Un estudio pionero analiza el fenómeno del multilingüismo en dos regiones de España, Galicia y Gibraltar, con el fin de comprender cómo las personas realizan transiciones entre idiomas en su vida diaria. Investigadores de la Universidad de Santiago de Compostela (USC) han puesto en marcha el proyecto “BabelBrain”, que busca entender mejor este comportamiento lingüístico tan común, pero aún poco investigado, en un mundo donde conviven múltiples lenguas.
El multilingüismo, definido como la coexistencia de varias lenguas en un territorio, es una realidad en España. Aunque el castellano es la lengua oficial en todo el país, existe una diversidad de idiomas cooficiales y dialectos, particularmente en comunidades como Galicia, donde se habla gallego, y en Gibraltar, donde se utilizan inglés y español. A pesar de la familiaridad que muchos tienen con estos cambios de idioma, los expertos argumentan que el funcionamiento del multilingüismo sigue siendo un área poco explorada.
Para llevar a cabo este análisis, los investigadores han diseñado el estudio en dos fases. La primera incluye la recolección de conversaciones espontáneas y el uso de cuestionarios para documentar cómo se utilizan las lenguas en situaciones cotidianas. Este enfoque también considera a poblaciones rurales que a menudo quedan fuera de otros estudios. La segunda fase involucrará estudios experimentales centrados en el procesamiento de idiomas y cómo diferentes contextos y experiencias afectan este proceso, utilizando técnicas como la pupilometría.

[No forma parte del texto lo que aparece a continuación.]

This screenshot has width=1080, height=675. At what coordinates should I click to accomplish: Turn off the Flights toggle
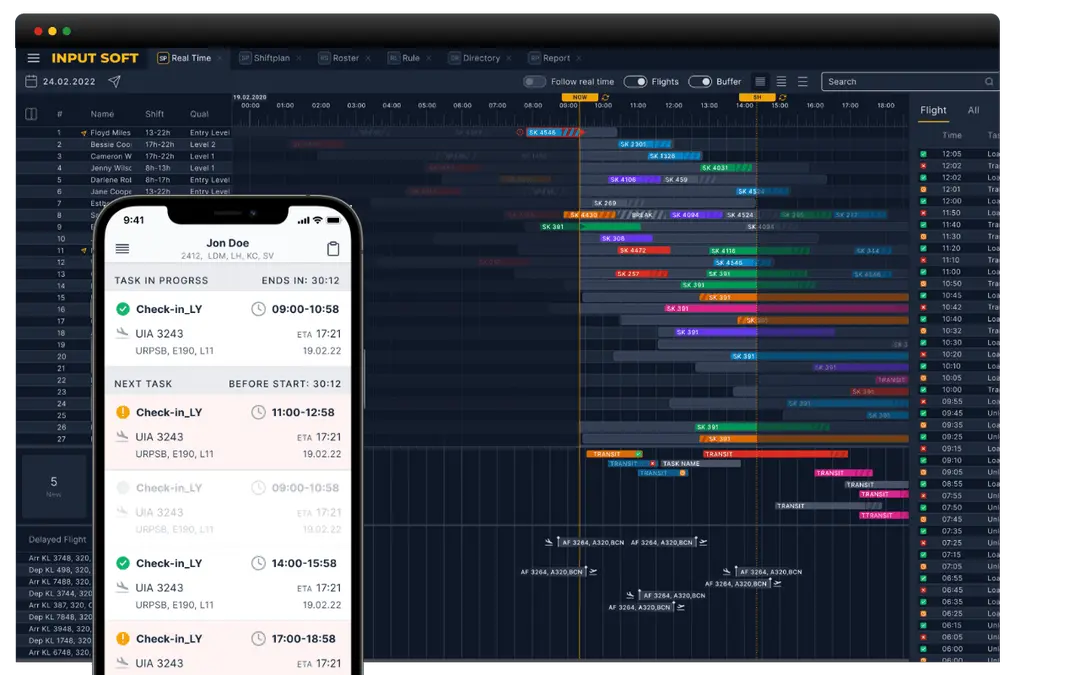click(x=636, y=82)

El interés en estos dos lugares se debe a que, a pesar de estar separados por más de setecientos kilómetros, tanto Galicia como Gibraltar comparten características relevantes, como el estado de declive de uno de sus idiomas. Según datos del Instituto Galego de Estatística, el uso exclusivo del castellano ha superado al del gallego entre los residentes de Galicia. En Gibraltar, también hay preocupaciones sobre el “deterioro” del español.
Este estudio tiene el potencial de arrojar luz sobre cómo las personas se adaptan lingüísticamente en un mundo cada vez más interconectado y multicultural. Al comprender mejor estos mecanismos, se pueden desarrollar estrategias más efectivas para promover el multilingüismo y la preservación de las lenguas en riesgo.